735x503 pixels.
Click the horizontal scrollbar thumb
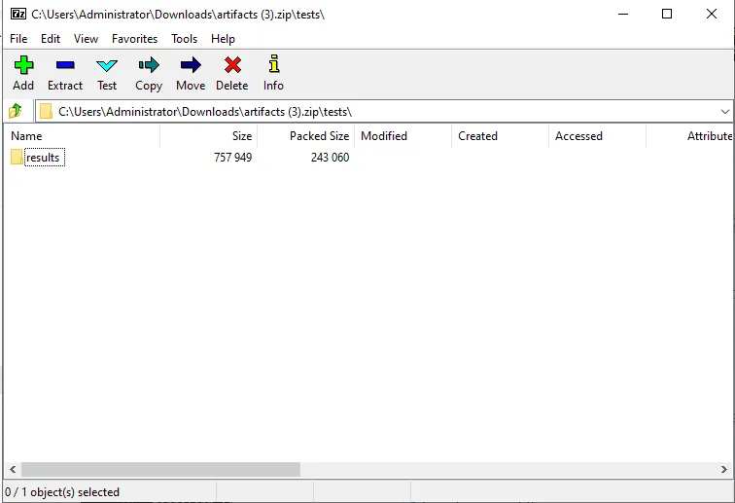(160, 470)
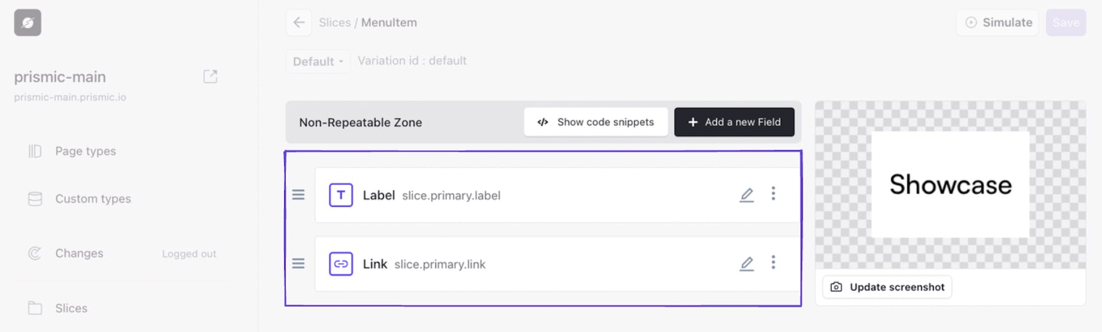
Task: Switch to the Page types section
Action: [x=84, y=151]
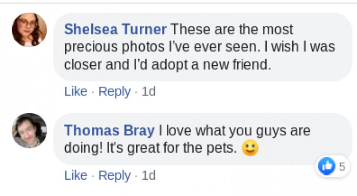Viewport: 357px width, 196px height.
Task: Click 'precious photos I've ever seen' text
Action: click(x=162, y=47)
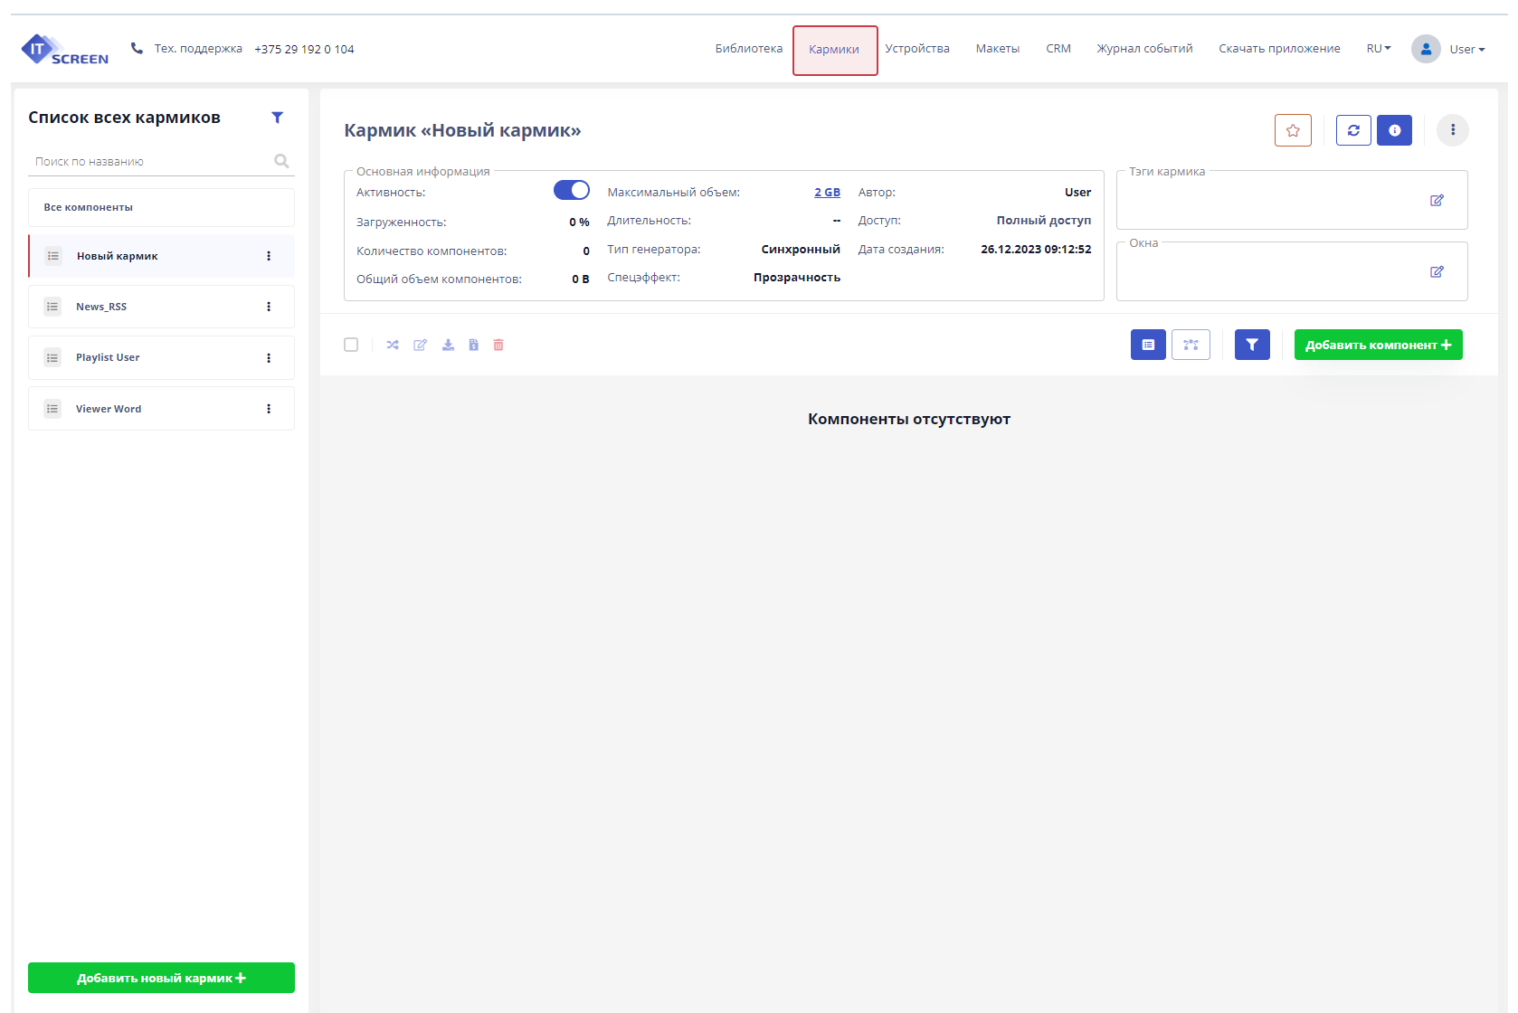Click the red trash delete icon
Viewport: 1518px width, 1013px height.
coord(498,345)
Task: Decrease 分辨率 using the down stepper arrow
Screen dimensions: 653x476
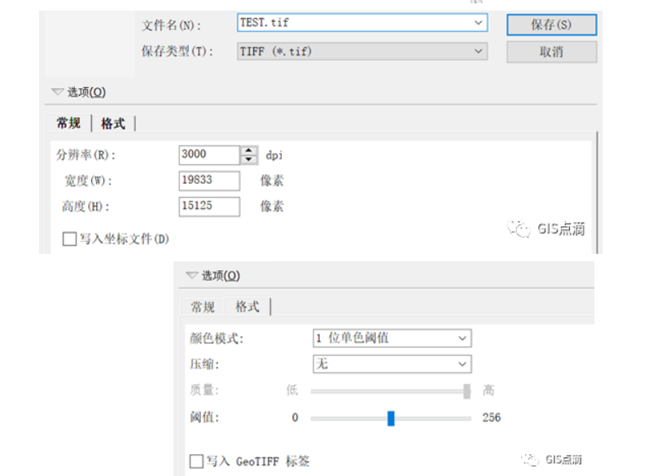Action: pyautogui.click(x=248, y=159)

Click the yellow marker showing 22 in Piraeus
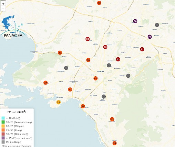tap(59, 102)
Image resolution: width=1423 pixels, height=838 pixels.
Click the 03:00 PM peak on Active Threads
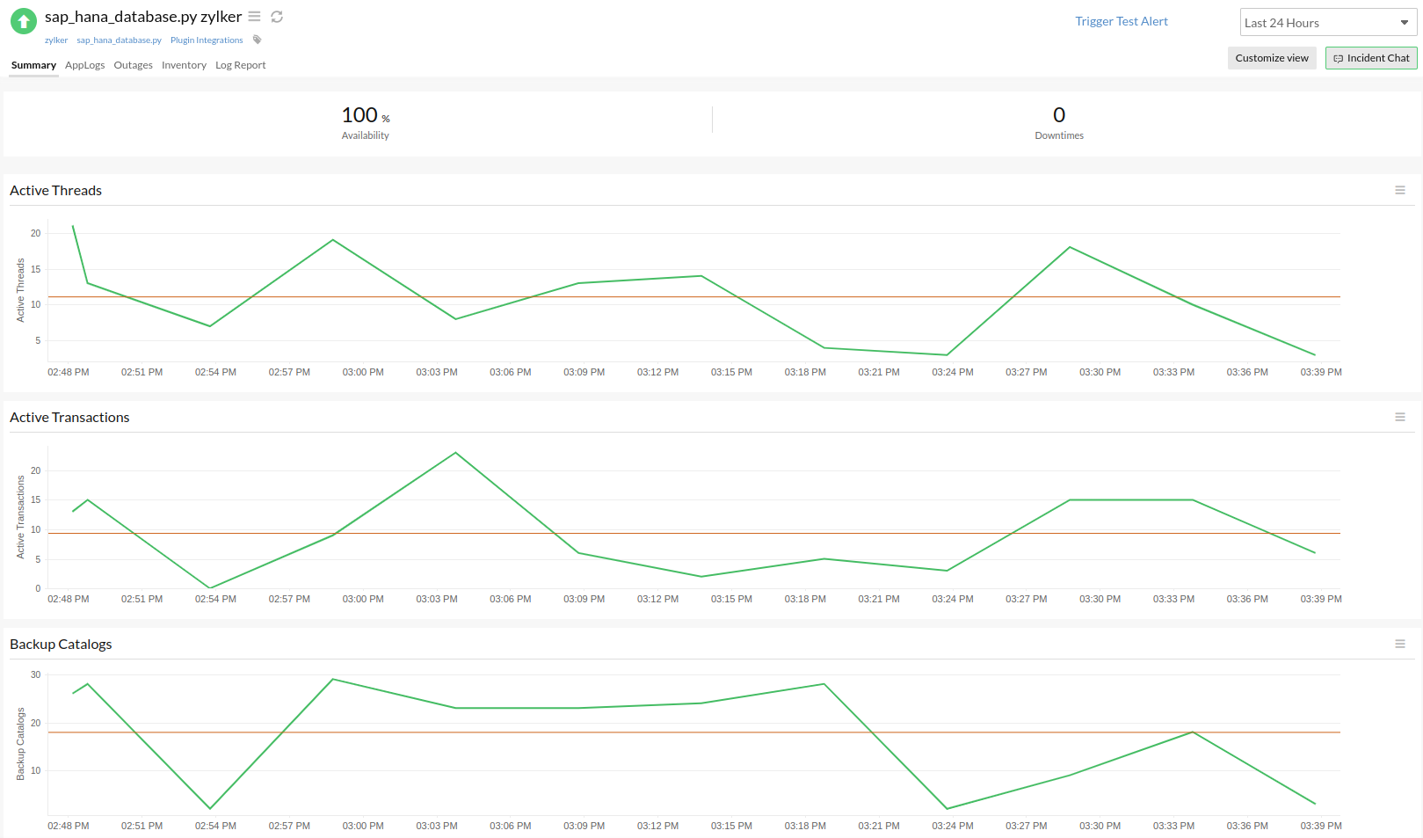(x=333, y=240)

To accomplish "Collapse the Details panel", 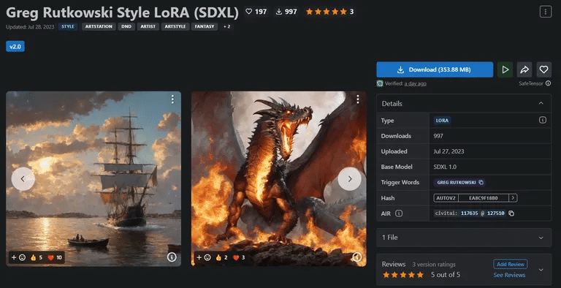I will pos(541,103).
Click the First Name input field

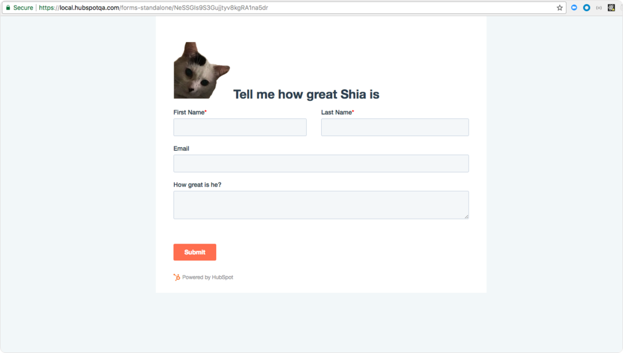(x=240, y=128)
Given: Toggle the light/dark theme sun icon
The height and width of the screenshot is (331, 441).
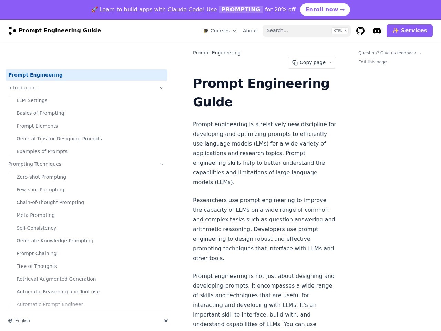Looking at the screenshot, I should [x=166, y=321].
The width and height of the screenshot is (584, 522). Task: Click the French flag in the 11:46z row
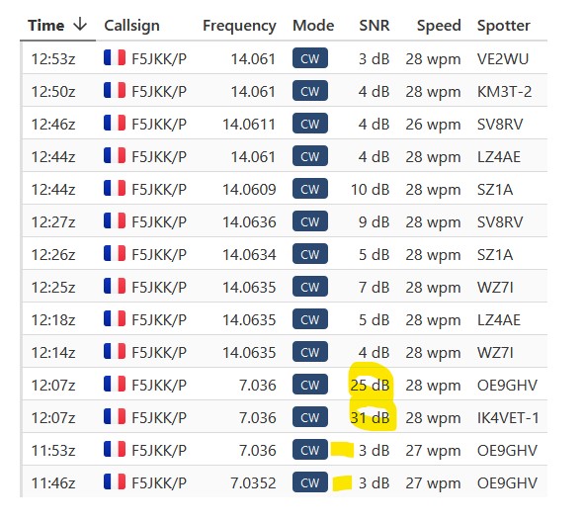(115, 482)
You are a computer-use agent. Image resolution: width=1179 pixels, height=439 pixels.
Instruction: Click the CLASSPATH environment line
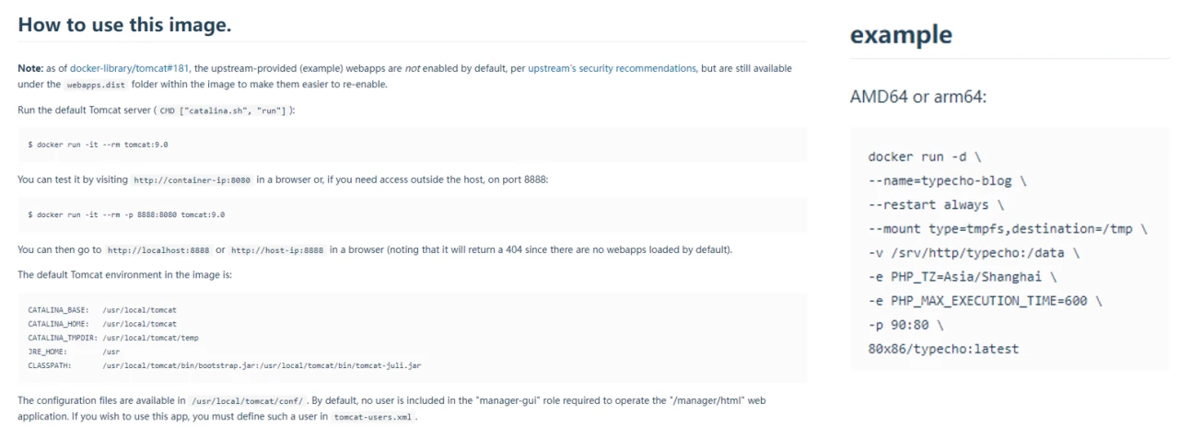click(x=226, y=365)
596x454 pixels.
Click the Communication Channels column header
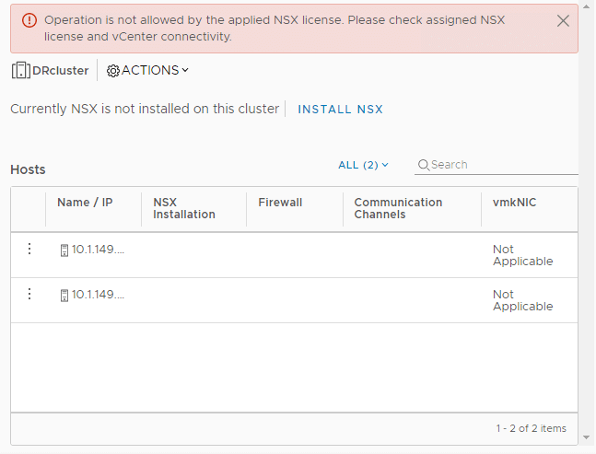point(398,208)
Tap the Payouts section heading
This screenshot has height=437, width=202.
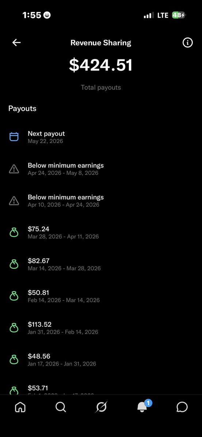pyautogui.click(x=22, y=109)
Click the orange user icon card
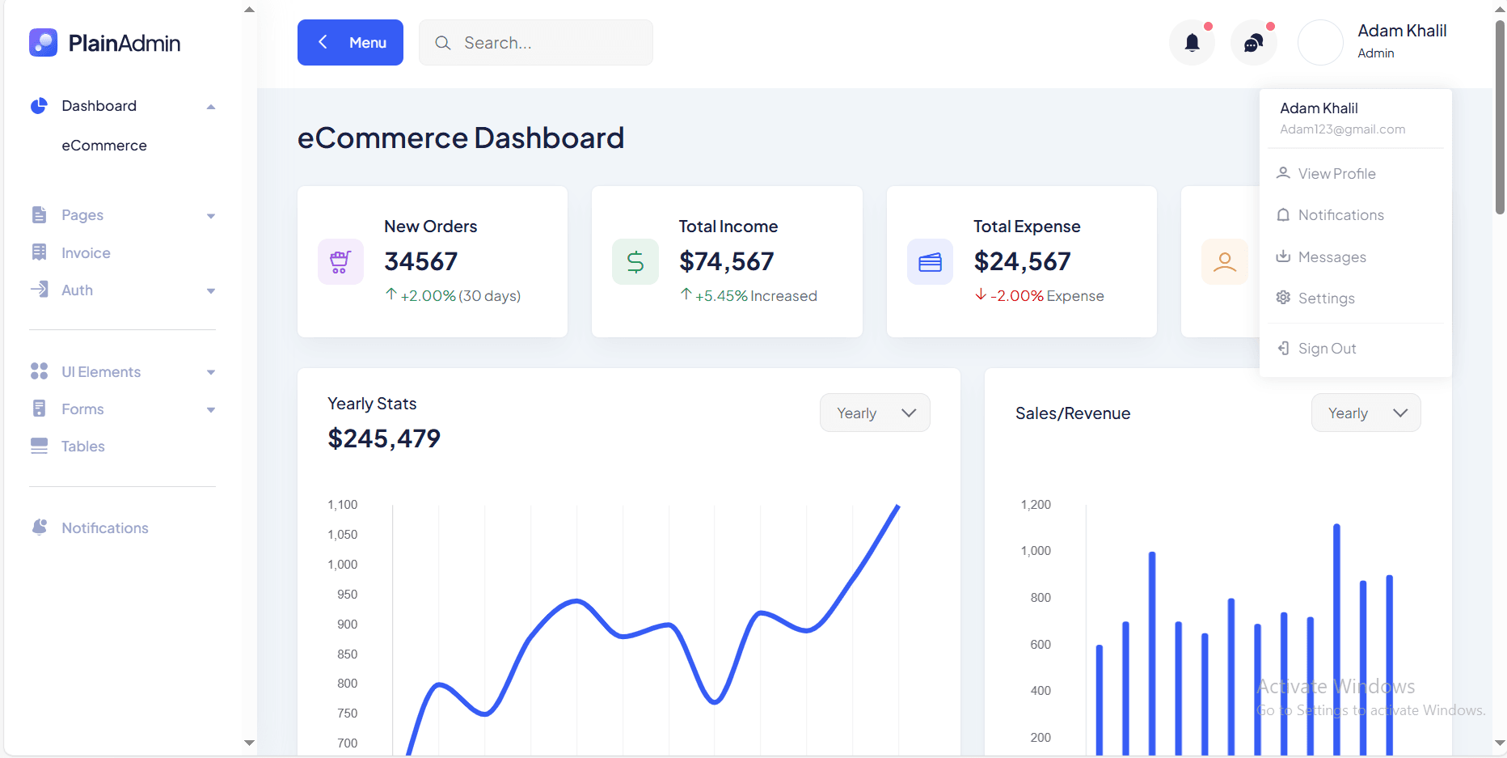The width and height of the screenshot is (1507, 758). (1224, 261)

PROBLEM REQUIREMENTS: Each line from the line containing "Tap the Payouts section heading" through the last line above must be written out exactly, and every picture must be omitted.

ANSWER TO THIS TASK:
Tap the Payouts section heading
This screenshot has height=437, width=202.
pyautogui.click(x=22, y=109)
Click the orange user icon card
The width and height of the screenshot is (1507, 758). (1224, 261)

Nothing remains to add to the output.